Jackson & Walford
- Company type: Private company
- Industry: Publishing
- Founder: Messrs. Jackson and Walford
- Defunct: 1868
- Fate: Became an imprint of Houder & Stoughton
- Headquarters: 18 St Paul's Churchyard and 27 Paternoster Row, London, England
- Area served: England and Wales
- Key people: Messrs. Jackson and Walford, Matthew Hodder, and Thomas Wilberforce Stoughton
- Services: Book Publisher
- Website: www.hodder.co.uk

= Jackson and Walford =

British publisher

Jackson and Walford, later known as Jackson, Walford, and Hodder was a British publishing firm based in London that was the predecessor of Hodder & Stoughton. The publishers with their successive name changes were one of many London publishers that operated around St. Paul's Churchyard and Paternoster Row.

== History ==
Jackson and Walford from 1861 was a London publishing firm and predecessor firm of Hodder & Stoughton. Situated at 18 St Paul's Churchyard and 27 Paternoster Row in 1871 (which was the former address of the later Ward & Co.).

They published the Congregational Year Books, which were the publications of the "Congregational Union of England and Wales, and the Confederated Societies."

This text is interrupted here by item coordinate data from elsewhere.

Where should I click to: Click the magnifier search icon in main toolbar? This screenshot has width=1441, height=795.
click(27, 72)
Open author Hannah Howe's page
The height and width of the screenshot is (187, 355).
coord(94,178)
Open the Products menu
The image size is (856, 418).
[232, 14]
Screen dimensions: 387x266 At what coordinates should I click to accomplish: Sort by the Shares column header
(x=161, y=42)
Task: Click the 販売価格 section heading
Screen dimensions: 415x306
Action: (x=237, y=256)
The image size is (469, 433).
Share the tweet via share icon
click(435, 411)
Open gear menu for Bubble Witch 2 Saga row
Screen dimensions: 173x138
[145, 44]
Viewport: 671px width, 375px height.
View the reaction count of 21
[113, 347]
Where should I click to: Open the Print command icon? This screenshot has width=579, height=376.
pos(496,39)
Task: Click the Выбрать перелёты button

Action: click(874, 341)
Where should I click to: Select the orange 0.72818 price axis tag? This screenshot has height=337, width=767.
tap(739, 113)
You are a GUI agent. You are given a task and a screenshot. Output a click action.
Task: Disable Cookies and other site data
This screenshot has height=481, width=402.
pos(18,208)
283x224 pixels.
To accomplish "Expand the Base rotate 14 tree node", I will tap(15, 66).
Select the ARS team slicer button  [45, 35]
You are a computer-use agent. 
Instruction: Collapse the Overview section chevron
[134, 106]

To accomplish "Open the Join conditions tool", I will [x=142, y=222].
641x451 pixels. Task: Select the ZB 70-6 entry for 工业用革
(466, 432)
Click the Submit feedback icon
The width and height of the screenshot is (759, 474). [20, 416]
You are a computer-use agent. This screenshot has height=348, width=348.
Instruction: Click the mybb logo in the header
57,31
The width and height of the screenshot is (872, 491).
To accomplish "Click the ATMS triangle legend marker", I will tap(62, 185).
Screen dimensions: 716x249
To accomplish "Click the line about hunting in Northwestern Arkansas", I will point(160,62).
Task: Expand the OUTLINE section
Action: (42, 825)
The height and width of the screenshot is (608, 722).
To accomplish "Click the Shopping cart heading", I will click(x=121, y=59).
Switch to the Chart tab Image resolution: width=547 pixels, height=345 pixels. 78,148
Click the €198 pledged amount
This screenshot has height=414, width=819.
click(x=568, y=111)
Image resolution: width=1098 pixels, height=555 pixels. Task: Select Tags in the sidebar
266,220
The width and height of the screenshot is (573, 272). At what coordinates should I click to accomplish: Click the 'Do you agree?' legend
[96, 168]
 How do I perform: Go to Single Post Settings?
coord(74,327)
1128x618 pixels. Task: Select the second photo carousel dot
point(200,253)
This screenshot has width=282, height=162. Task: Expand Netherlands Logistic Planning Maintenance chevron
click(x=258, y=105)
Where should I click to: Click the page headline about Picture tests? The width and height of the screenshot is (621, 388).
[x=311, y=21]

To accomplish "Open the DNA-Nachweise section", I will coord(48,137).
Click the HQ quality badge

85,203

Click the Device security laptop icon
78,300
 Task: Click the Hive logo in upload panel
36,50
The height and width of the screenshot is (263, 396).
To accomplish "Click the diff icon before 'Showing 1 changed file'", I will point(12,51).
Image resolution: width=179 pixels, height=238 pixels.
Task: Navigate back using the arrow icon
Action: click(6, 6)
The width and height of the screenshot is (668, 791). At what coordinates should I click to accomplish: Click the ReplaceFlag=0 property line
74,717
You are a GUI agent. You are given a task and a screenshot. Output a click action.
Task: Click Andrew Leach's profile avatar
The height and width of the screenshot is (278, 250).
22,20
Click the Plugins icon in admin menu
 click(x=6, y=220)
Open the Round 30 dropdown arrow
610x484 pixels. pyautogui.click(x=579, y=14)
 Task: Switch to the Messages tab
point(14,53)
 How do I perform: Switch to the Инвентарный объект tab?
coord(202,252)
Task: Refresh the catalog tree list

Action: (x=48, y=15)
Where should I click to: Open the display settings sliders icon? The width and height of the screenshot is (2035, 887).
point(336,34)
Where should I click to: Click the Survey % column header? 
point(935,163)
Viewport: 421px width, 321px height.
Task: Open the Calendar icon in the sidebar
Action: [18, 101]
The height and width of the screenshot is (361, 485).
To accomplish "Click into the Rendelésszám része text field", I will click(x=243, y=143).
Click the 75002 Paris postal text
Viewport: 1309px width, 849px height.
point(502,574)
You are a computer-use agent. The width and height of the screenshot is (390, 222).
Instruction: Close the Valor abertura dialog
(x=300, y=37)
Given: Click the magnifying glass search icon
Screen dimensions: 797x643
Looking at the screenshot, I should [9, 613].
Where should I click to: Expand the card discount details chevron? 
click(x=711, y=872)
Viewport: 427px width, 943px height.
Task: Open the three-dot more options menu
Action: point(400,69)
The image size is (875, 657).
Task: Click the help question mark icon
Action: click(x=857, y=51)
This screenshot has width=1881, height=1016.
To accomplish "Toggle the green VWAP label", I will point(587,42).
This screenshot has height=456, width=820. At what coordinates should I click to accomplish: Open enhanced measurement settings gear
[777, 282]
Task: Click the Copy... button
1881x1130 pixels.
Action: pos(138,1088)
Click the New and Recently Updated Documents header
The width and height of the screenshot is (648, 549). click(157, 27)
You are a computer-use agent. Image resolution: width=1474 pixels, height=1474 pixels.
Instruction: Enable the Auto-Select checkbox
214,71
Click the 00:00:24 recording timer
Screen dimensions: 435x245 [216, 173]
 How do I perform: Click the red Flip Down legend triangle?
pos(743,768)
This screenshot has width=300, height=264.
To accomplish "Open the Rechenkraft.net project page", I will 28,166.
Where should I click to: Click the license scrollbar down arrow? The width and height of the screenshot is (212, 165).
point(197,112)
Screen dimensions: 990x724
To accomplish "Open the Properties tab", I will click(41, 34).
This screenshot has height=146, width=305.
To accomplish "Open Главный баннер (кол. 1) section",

Matthew Hodder apprenticed there from the age of fourteen and became a partner in 1861. Upon the retirement of Messrs. Jackson and Walford in 1868, Thomas Wilberforce Stoughton joined Hodder and the firm was renamed Hodder & Stoughton. The firm then published both religious and secular works and has survived into the present day as an imprint of Hodder Headline.